The French company Brandt refined the Stokes mortar during the 20's and created with its modèle 1927 a design that was the grandfather of all modern medium (81.4 and 82 mm) mortars. The further refined modèle 27/31 was introduced or copied in almost all countries. The similarities were such that any "8 cm", "81 mm" or "81.4 mm"* mortar could exchange ammunitions during the Second World War, and the Russian 82 mm was able to use these medium mortar munitions as well.

It should have been obvious that simplicity and light weight was a key to success with mortars, but plenty mortar designers fiddled around with unnecessarily elaborate designs. This included the German 5 cm light mortar, which disappointed as an impractical and weak effect weapon.
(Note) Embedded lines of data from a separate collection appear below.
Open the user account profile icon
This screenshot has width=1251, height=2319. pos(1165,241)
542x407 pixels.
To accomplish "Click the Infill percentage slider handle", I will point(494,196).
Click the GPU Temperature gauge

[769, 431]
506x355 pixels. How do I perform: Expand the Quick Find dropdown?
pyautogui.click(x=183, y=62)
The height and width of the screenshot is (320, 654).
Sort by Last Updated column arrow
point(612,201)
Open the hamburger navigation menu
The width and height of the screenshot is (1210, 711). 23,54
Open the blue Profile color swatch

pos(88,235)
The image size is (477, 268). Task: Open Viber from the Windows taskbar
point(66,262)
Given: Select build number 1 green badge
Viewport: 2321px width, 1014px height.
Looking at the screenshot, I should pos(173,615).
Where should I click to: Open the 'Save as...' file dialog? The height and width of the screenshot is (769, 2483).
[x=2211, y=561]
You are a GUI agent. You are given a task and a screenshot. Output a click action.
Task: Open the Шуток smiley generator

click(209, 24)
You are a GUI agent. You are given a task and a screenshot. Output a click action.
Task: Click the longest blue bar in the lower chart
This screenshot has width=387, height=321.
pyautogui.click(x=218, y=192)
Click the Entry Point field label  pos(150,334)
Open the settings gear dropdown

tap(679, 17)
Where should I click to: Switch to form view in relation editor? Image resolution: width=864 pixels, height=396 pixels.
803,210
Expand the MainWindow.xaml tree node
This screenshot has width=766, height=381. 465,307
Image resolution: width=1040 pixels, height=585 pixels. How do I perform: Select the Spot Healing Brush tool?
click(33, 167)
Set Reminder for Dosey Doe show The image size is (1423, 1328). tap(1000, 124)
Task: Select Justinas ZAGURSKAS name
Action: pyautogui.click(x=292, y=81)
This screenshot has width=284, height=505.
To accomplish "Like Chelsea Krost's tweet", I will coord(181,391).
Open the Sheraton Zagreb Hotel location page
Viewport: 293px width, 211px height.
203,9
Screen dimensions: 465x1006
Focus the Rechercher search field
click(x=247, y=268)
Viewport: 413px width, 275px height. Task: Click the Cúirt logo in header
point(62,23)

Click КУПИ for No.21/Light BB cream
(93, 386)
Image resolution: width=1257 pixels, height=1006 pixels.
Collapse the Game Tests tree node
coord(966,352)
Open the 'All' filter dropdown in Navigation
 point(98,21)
It wasn't only the cost, bulk and weight of the weapon that disappointed the German army; otherwise, it would have made much more use of French 60 mm and Soviet 50 mm mortar models derived from the 81.4 mm Mle 27/31. The effect did apparently not justify the effort and 50-60 mm mortars were later mostly used by Germans in rear area security forces which received 3rd rate equipment typically.

kurzer 8 cm Granatwerfer 34
The German solution to the problem was to cut short the 8 cm GrW 34 (a Mle 27/31-derived mortar) and to limit the use of auxiliary charges therein. A truly crew-portable mortar was created, and it used the same ammunition as the regular ones. What I've seen in the literature so far indicates that this mortar was often deployed for direct fire.
This approach wasn't continued past-WW2.

The light mortar category was continued with "commando mortars" of 51-60 mm calibre (no bipod, tiny baseplate) following the lead of a Japanese WW2 design in philosophy and 60 mm mortars with bipod and real baseplate following Brandt's Mle 27/31 and Mle 35.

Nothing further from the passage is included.